**Work instructions:** Please copy out every line of the data below word for word, leaving the pictures out of your answer.

**Provided records:**
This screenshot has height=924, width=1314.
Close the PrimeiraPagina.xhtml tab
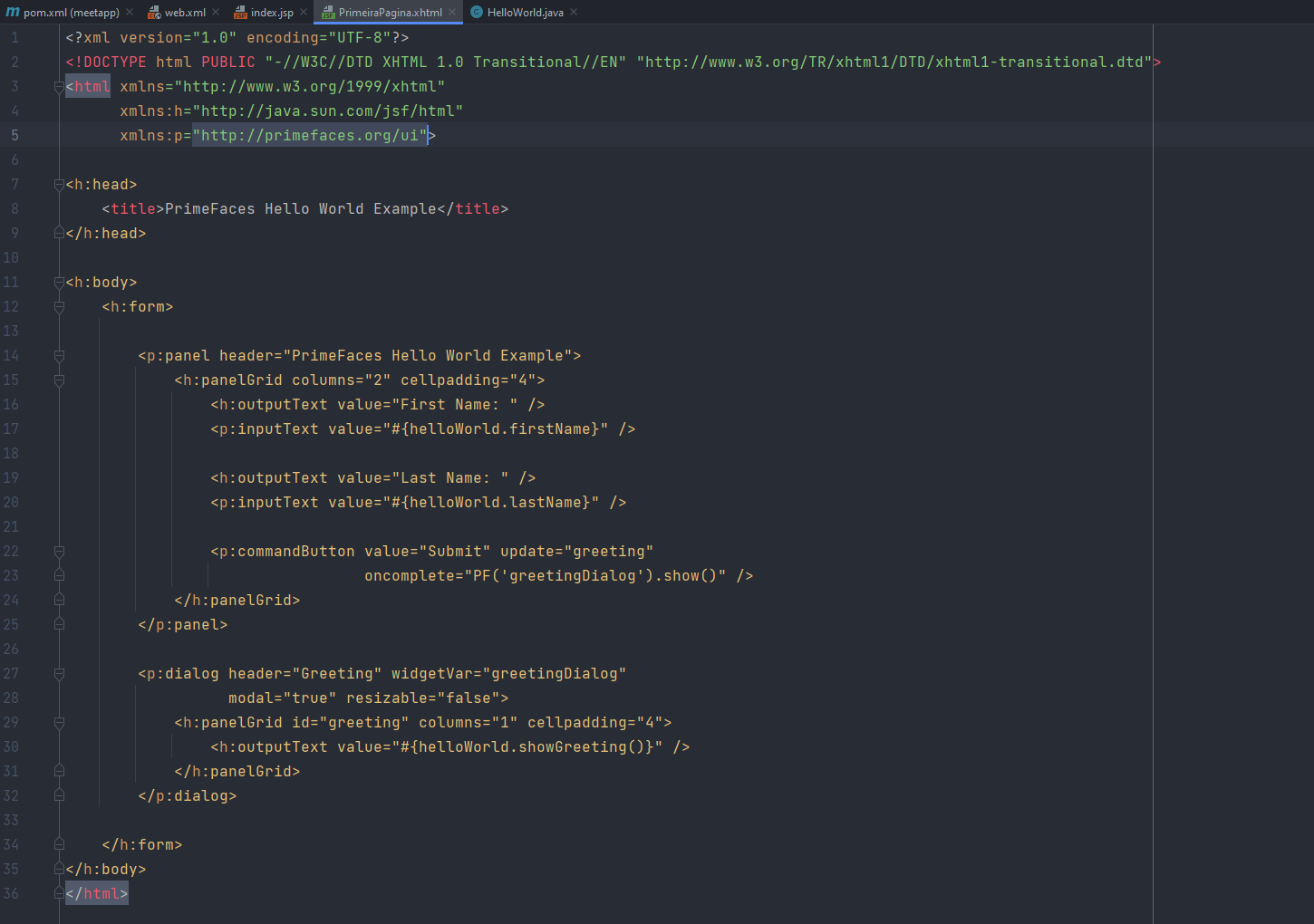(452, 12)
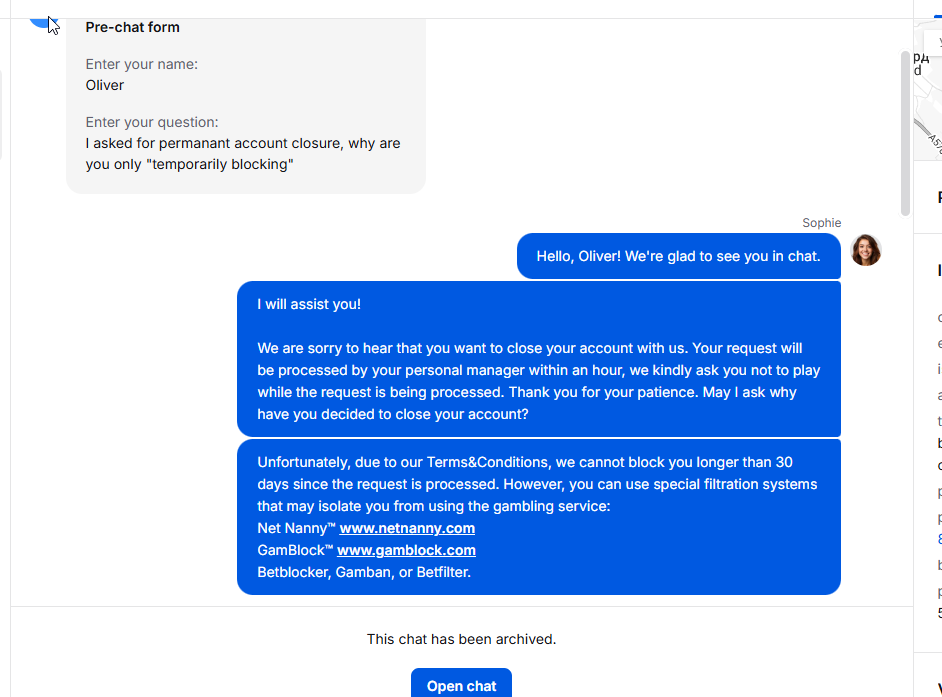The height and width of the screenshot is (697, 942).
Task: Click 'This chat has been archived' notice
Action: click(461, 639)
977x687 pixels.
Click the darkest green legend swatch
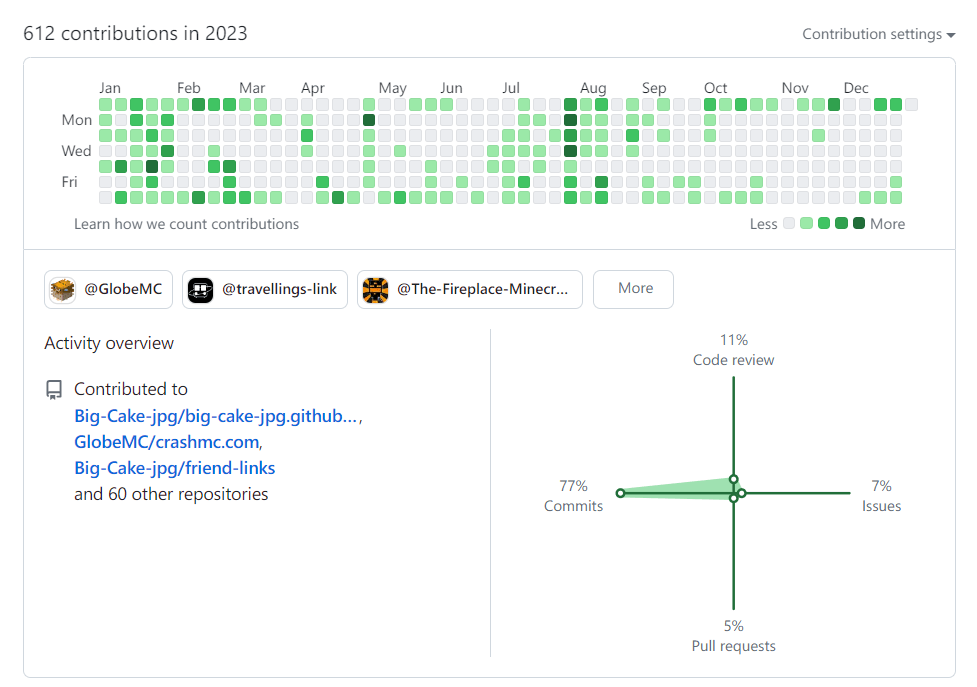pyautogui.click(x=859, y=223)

**Worked answer:**
This screenshot has height=924, width=1314.
Close the PrimeiraPagina.xhtml tab
(452, 12)
The height and width of the screenshot is (697, 942).
Task: Click 'This chat has been archived' notice
Action: click(461, 639)
977x687 pixels.
Click the darkest green legend swatch
pyautogui.click(x=859, y=223)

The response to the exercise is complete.